Really, the heart of it is questions of style. If you are trying to affect a style, whether it is across the work or bringing the water to boil in one scene, you have to be able to pull it off. And one must be wary: the more extreme the style, the more care must be taken to get it right, because if you do not it will all quickly unravel and your reader will be laughing (or wincing, or both) at text not unlike White's example. If you want a character to have an exaggerated personality, you have to get it right or the whole work can come undone. (Keep in mind here the advice about overstating.) Reading and research comes into play. See how other people handled it, and imitate until you can break free from imitation. Once I had an idea for something that had to do with a jungle, but creating the mood or style of "jungle" was wholly beyond me. So I went to the source: Tarzan novels. Built up a vocabulary through them. Nothing came of it, but I remember the research being fun.

 
 

10. Use orthodox spelling.

 

Yes, obviously.

But if I may my high horse for a moment, this includes, in verse, substituting "&" for "and." There is nothing accomplished in that except the writer going "ooh, look at me, I am being cool." I do not think that that is a thing to aim for in your verse. Using an ampersand is a gimmick. You want to avoid gimmicks. The exceptions prove the rule.

I am off said horse.

 
 

11. Do not explain too much.

 

White uses this to launch into a little spiel against adverbs being added to dialog tags. And he is absolutely right, except he misses the point. You should never say, "he said consolingly," because it sounds bad, you should never say it because if you need the idea of consolation then consolation should be being created in the text, through the dialogue or what is nearby. Using the adverb is a lazy out.
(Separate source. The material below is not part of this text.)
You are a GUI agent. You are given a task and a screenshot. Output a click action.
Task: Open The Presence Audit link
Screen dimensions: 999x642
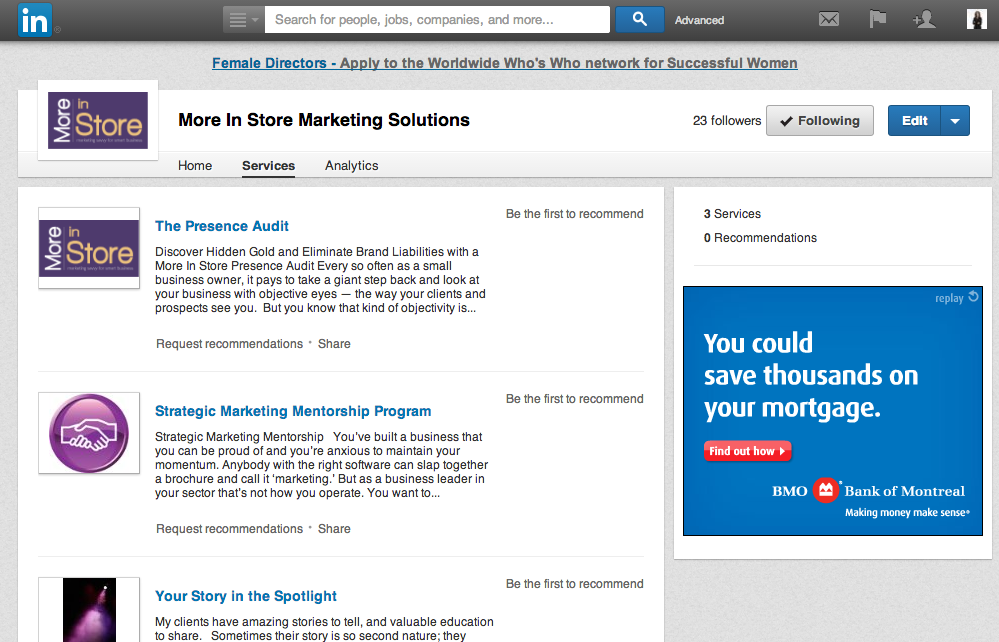click(222, 226)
But let me go back to the line of advice, and I remind you I am here breaking from White and talking entirely about creative writing. Rather than "do not explain too much," I would put forward the idea do not explain at all, unless it is absolutely necessary. Most everyone knows the rule "No exposition." Explaining is exposition. When you write, "he said consolingly," that adverb is exposition. Avoid it. If you are doing your job, you should not have to explain. The ideas sufficient to the task will be being created in your text. Indeed, the text should be sufficient without explanation. The painting does not offer us the reason why the man in The Scream is screaming. It is unnecessary to the experience of the painting. The more you develop, the more you will find explanation is generally unnecessary. And if it is necessary, it very well may mean you messed up somewhere in the writing.

Besides, a work without explanation is simply the more tight, and the more interesting. Explanation is boring, not to mention condescending to the reader. Think about if every poem or story ended with a stanza or chapter starting off with "In case you did not get it . . . . ." Just assume your reader is intelligent and leave out explanation if you at all can. (It should be absolutely avoided in verse.)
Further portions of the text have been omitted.